If you think you can't go wrong eating leafy greens, like lettuce, kale and spinach, you're mostly right. They've been linked to a reduced risk of heart disease, some cancers and type 2 diabetes.

But behind their star-studded benefits lie risks that can be dangerous.

Between 2006 and 2019, greens like romaine, spinach, and bags of spring-mix were responsible for at least 46 national outbreaks of E. Coli, causing many hospitalizations and even some deaths.
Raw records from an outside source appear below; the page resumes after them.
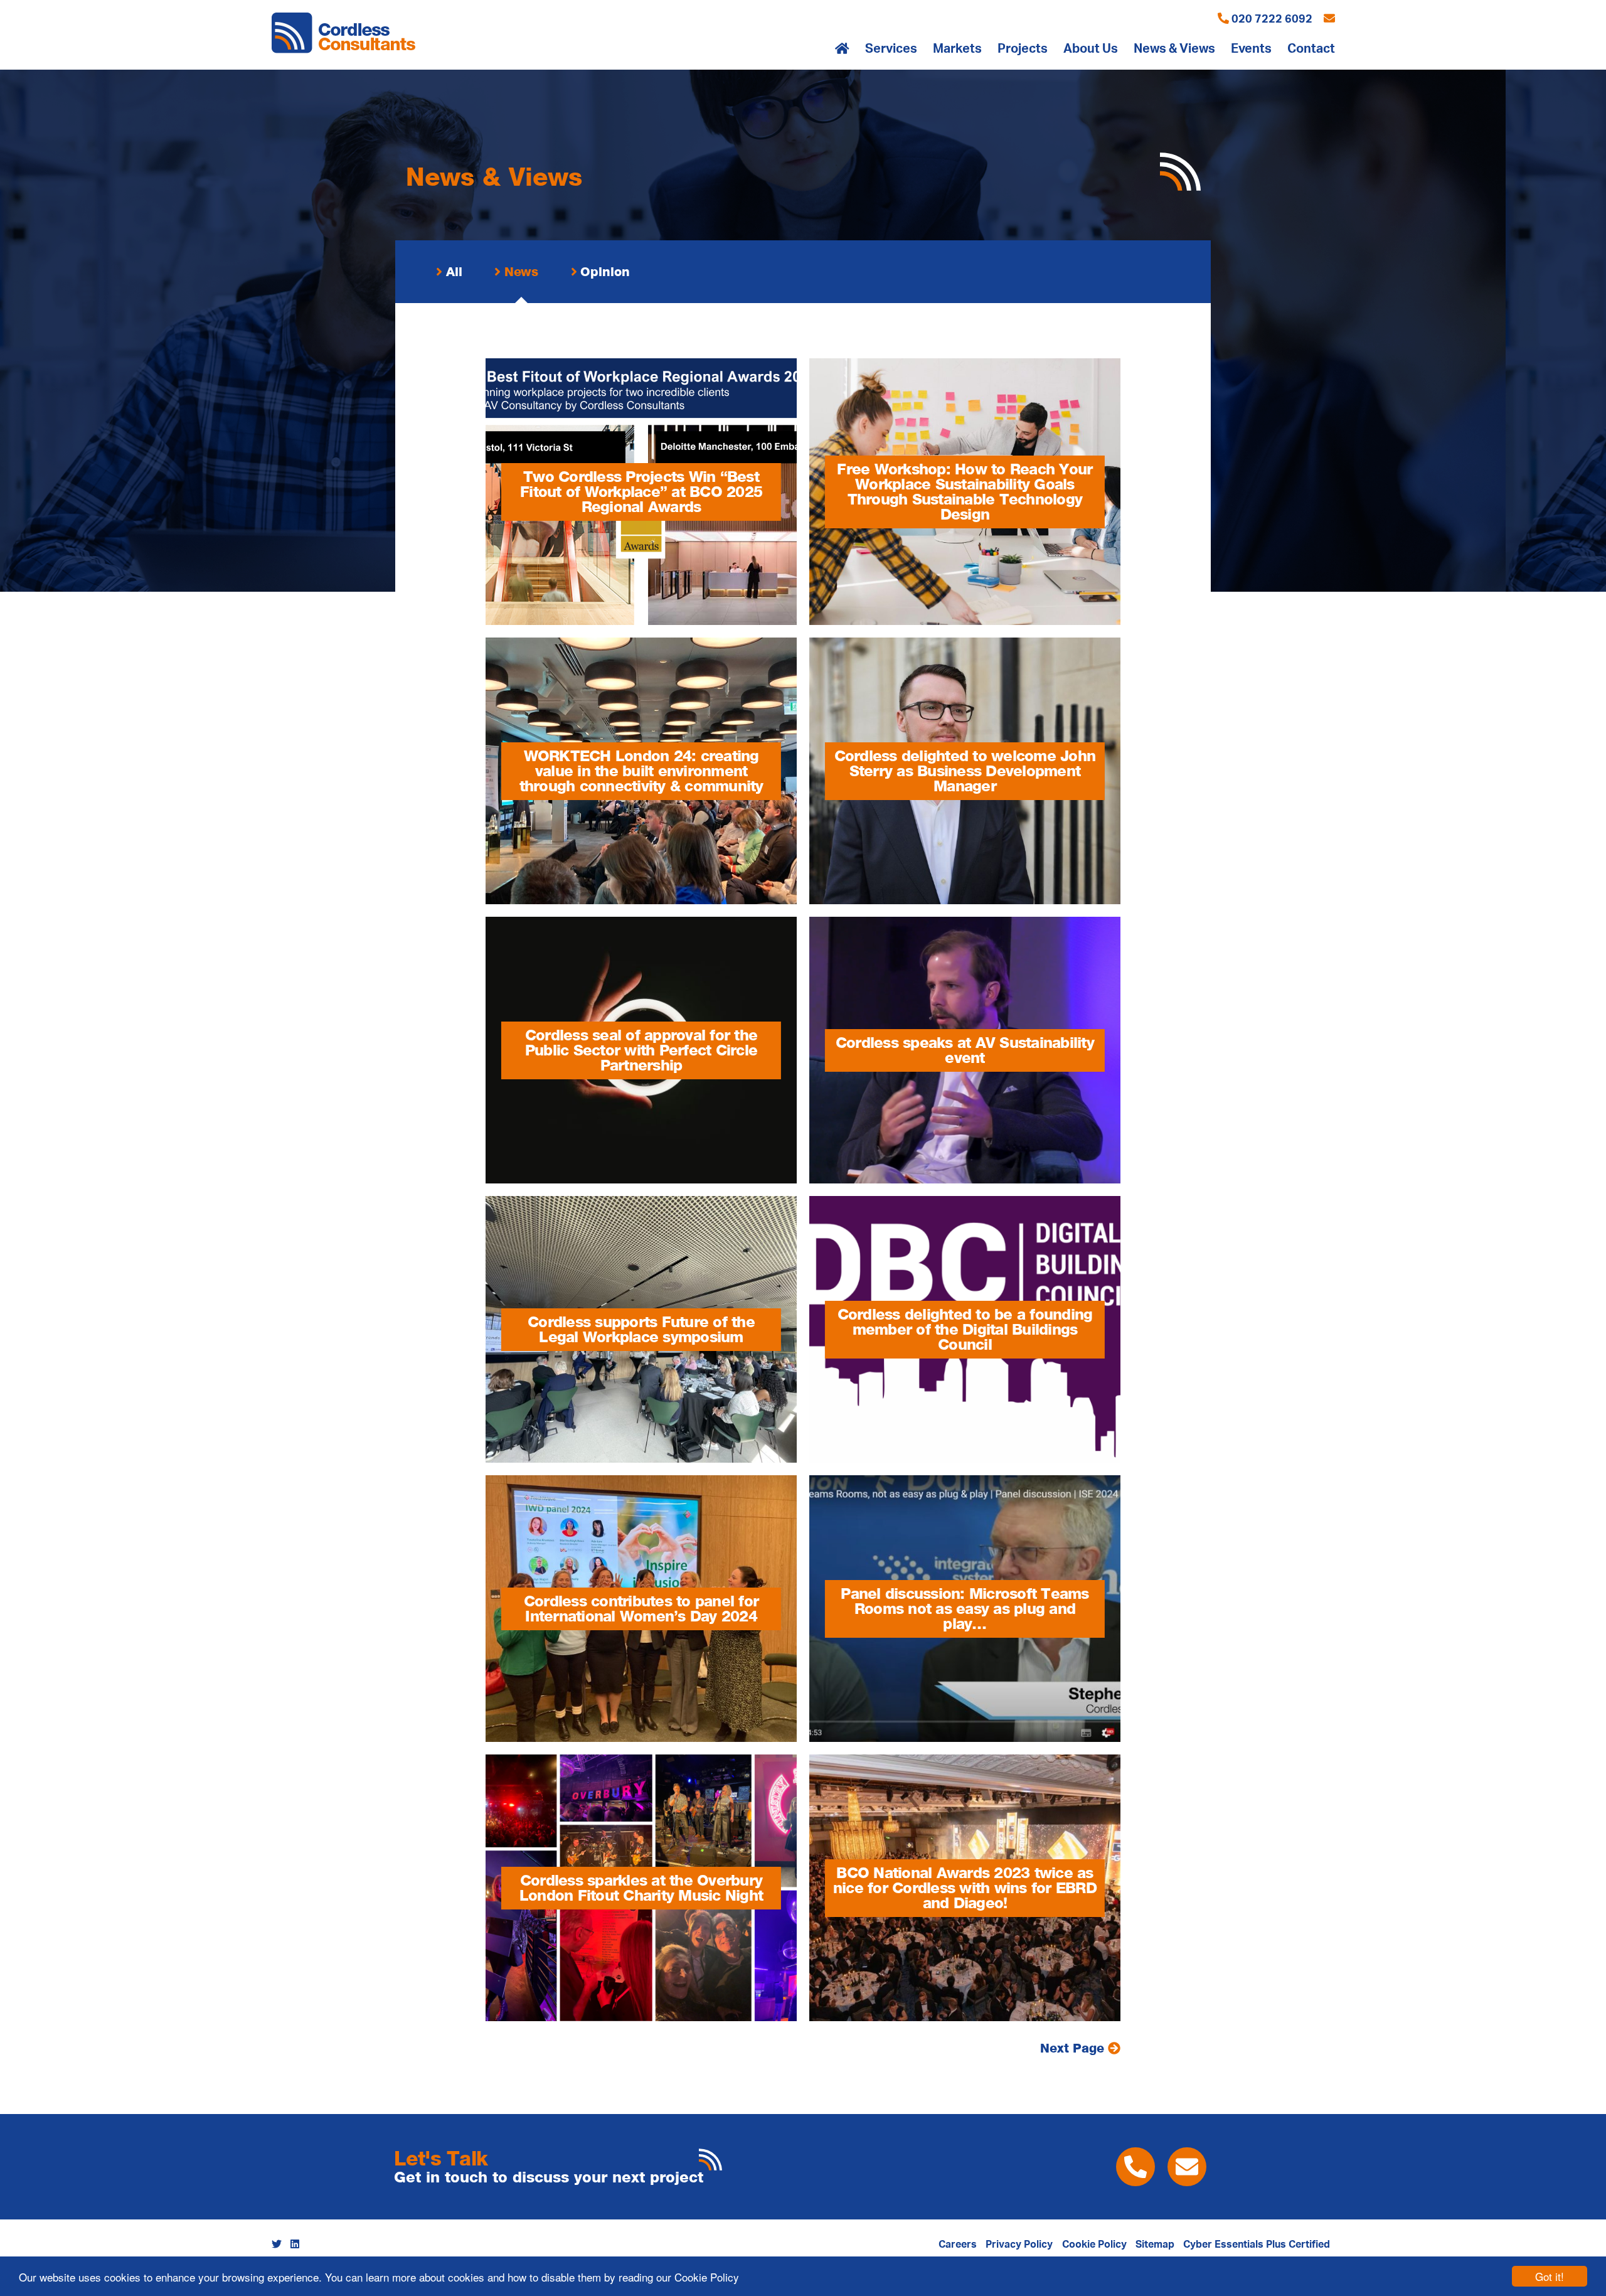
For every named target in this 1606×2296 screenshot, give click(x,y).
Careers (958, 2245)
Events (1251, 49)
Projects (1022, 49)
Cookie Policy (706, 2277)
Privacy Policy (1019, 2245)
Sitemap (1154, 2245)
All (452, 271)
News (520, 271)
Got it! (1549, 2276)
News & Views (1174, 49)
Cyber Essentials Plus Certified (1256, 2245)
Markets (957, 49)
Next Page (1074, 2048)
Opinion (603, 271)
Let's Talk (441, 2158)
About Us (1090, 49)
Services (891, 49)
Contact (1311, 49)
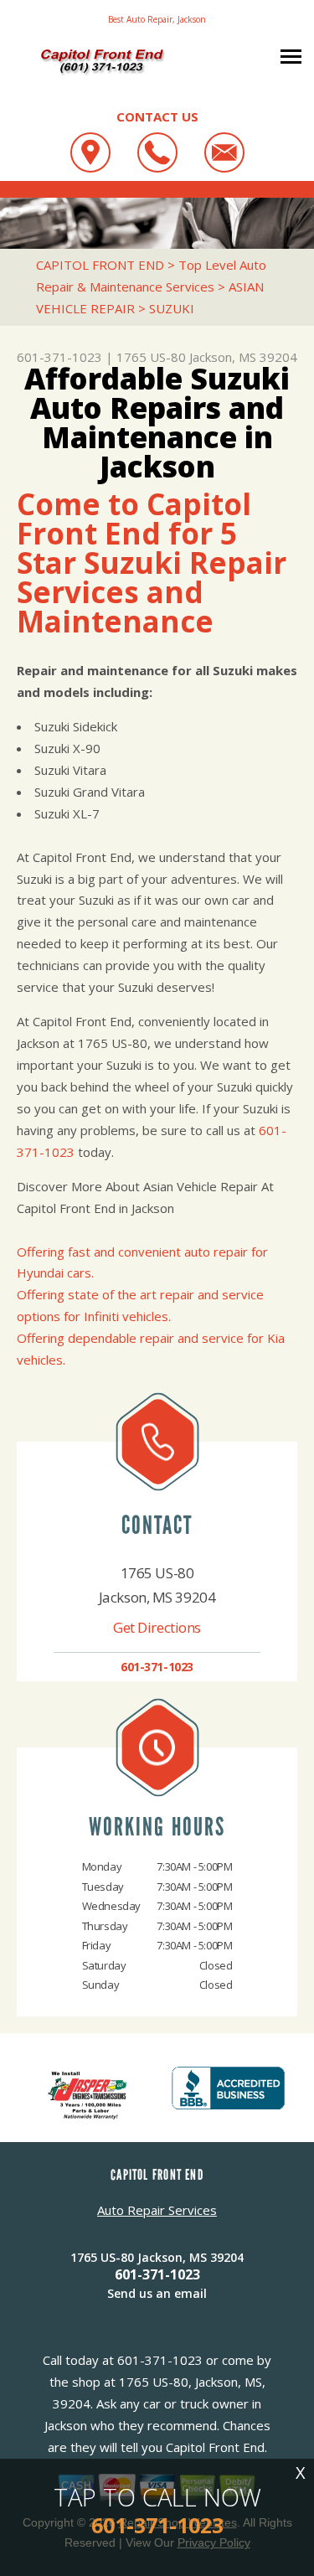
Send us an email (157, 2293)
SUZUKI (171, 308)
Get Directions (157, 1627)
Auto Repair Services (157, 2210)
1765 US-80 (151, 356)
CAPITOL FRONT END (100, 264)
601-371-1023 (59, 356)
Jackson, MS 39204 (243, 356)
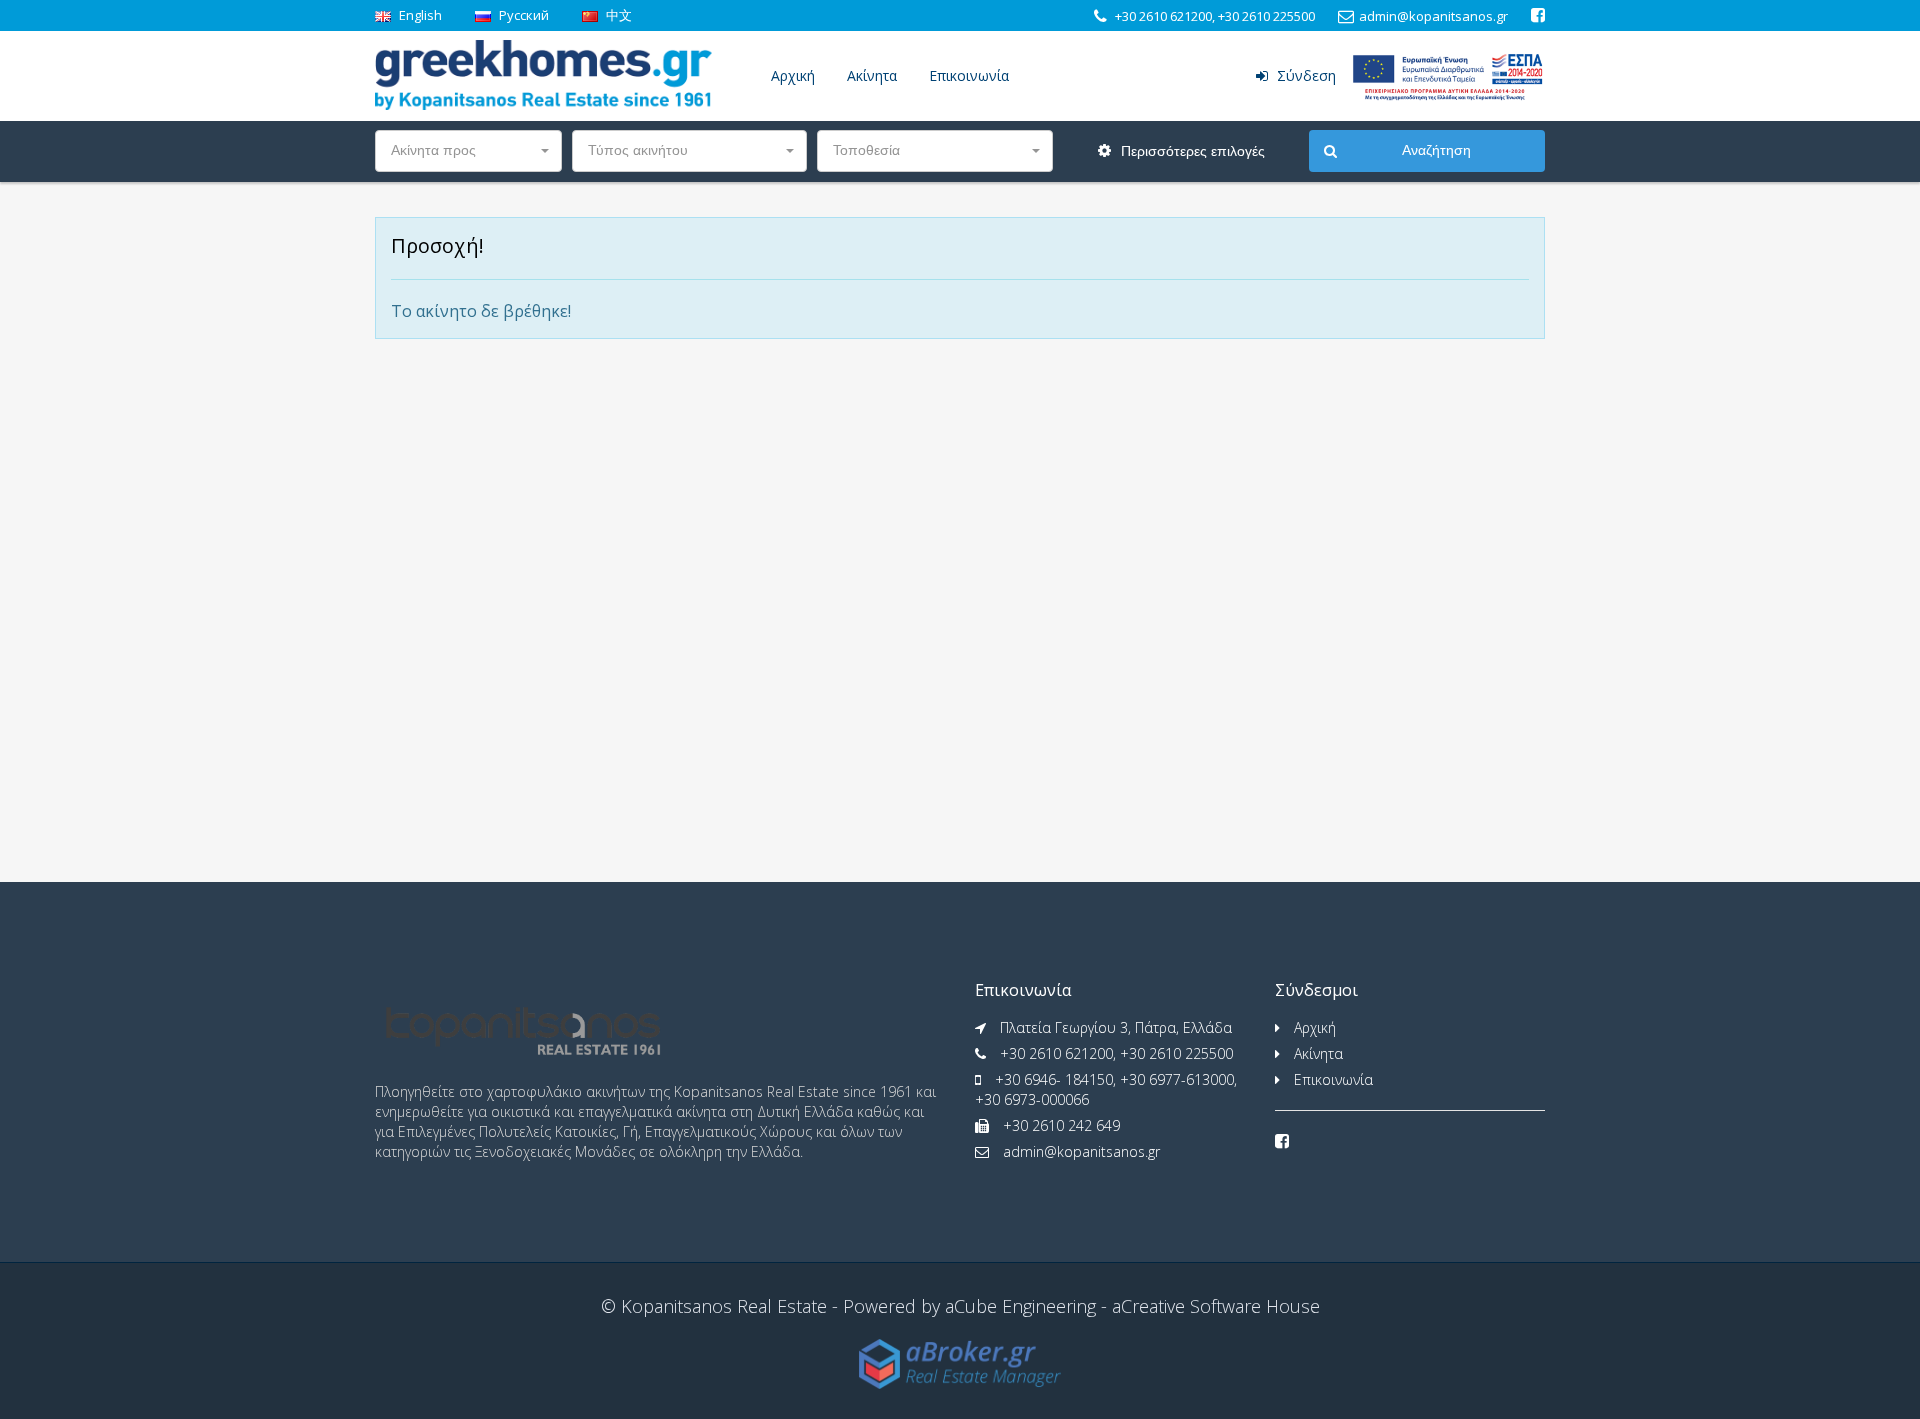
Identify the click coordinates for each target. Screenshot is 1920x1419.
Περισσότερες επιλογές (1191, 151)
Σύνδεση (1304, 75)
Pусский (522, 15)
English (419, 15)
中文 (617, 15)
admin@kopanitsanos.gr (1081, 1151)
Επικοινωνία (969, 75)
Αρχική (793, 75)
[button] (468, 151)
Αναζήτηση (1436, 150)
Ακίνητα (872, 75)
"So here's the challenge: we want people to eat these green vegetables, but they're easily contaminated by bacteria," says Consumer Reports Chief Scientific Officer James Dickerson Ph.D.

Bacteria that come from animal feces can get onto the foods we eat.

Many greens, especially romaine lettuce, are grown in California and Arizona.

For leafy greens farmers, keeping fields free from dangerous bacteria is a challenge.

"You're always worried about contamination from animals," says farmer Amber Brouilette. "If you're growing leafy greens outside, even just wild birds flying overhead increases the risk of contamination by salmonella and E.coli."

It is important for farmers to take steps, like keeping animals away from fields, sanitizing equipment and boots, and wearing gloves.

But even with these precautions, it's still possible for contaminants to end up on the greens.

So should you stop eating leafy greens?

Consumer Reports says that for most people, the nutritional benefits far outweigh the potential contamination risks.

Not everyone who is exposed to Salmonella or E.coli gets sick, but for most vulnerable people, that includes pregnant women, older adults, infants and young children, and anyone with a compromised immune system, they should carefully consider whether to eat raw greens.

"One of the best things you can do is cook it. So cook it to the point where it's wilted," Dickerson said.